Itu menjadi ancaman bagi masa depan anak-anak di tengah rendahnya kepedulian pemerintah di berbagai negara Timur Tengah yang lebih fokus mengurusi senjata dan kekuasaan dibandingkan pendidikan.

Badan Perserikatan Bangsa- Bangsa (PBB) Urusan Anak- Anak (UNICEF) memperingatkan tiga juta anak-anak di Suriah dan Irak harus berhenti sekolah karena peperangan. Mereka terpaksa ikut mengungsi ke lokasi yang lebih aman dan meninggalkan kawan serta harta benda. Laporan yang disusun UNICEF dan Institut untuk Statistik dari Badan Pendidikan dan Budaya PBB (UNIESCO) mengungkapkan, jumlah anak yang keluar dari sekolah di Timur Tengah memang mengalami penurunan.

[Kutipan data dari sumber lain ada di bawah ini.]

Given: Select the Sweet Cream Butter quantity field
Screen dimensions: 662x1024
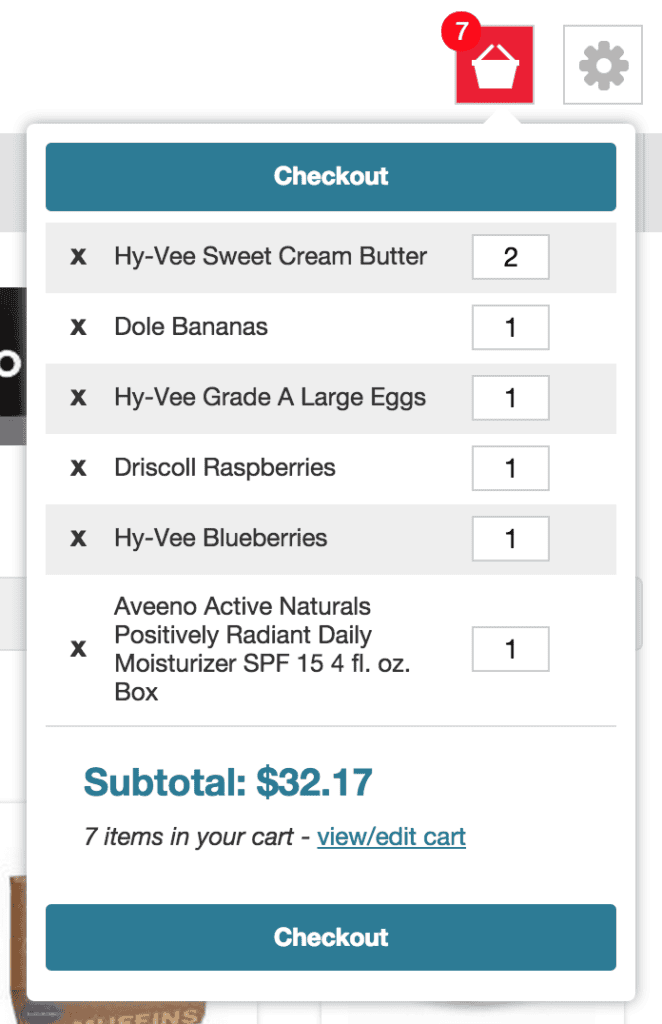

Namun, jumlah keseluruhan anak yang tidak mendapatkan fasilitas pendidikan tetap tinggi. Sekitar 4,3 juta anak usia sekolah dasar dan 2,9 juta anak usia sekolah menengah berhenti bersekolah. Sedangkan 5,1 juta anak juga tidak mendapatkan kesempatan bergabung dengan taman kanak-kanak dan pendidikan usia dini. Yaman menjadi negara terburuk di mana anak berusia prasekolah tidak mendapatkan fasilitas pendidikan yang layak.

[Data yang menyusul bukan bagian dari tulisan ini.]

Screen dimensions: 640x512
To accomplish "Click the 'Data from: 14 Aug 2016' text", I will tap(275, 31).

Djibouti dan Sudan menjadi negara yang paling buruk dalam layanan pendidikan pada anak sekolah menengah, disusul Iran dan Maroko. Kemiskinan menjadi alasan utama anak-anak tidak dapat bersekolah. Keluarga enggan mengeluarkan biaya untuk membeli buku dan seragam. Banyak keluarga juga sangat khawatir jika anak-anak harus bersekolah, padahal mereka dapat bekerja.

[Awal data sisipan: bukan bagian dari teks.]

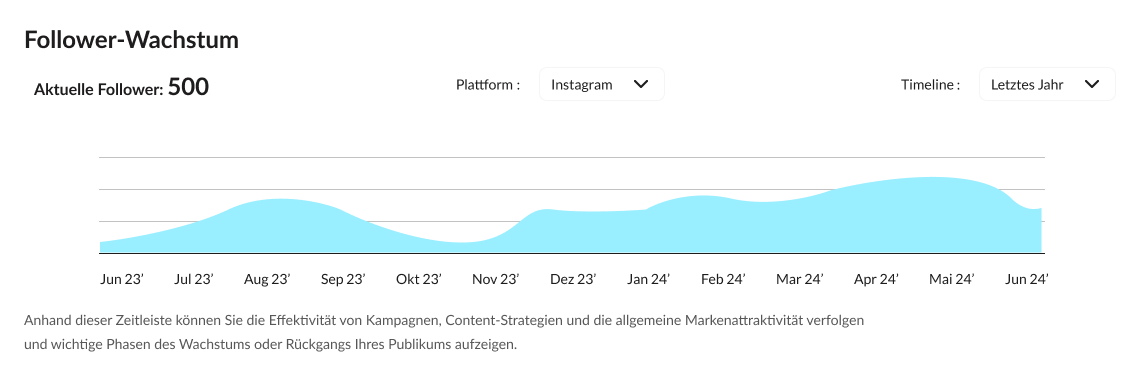The height and width of the screenshot is (373, 1143).
Task: Click the Aktuelle Follower count 500
Action: (x=188, y=87)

”Anak-anak keluarga miskin, keluarga yang tidak mendapatkan keuntungan, sering tidak menyekolahkan putra-putrinya,” kata Maria Calivis, direktur regional UNICEF, kemarin di Beirut, Lebanon. Diskriminasi gender juga menjadi alasan klasik. ”Anak perempuan kerap tidak dihargai. Setelah dewasa, mereka tidak bekerja. Keluarga berpandangan mereka tak perlu belajar,” demikian laporan UNICEF dan UNESCO tersebut. Apalagi, banyak negara Timur Tengah yang meminta anak perempuan untuk menikah di usia dini.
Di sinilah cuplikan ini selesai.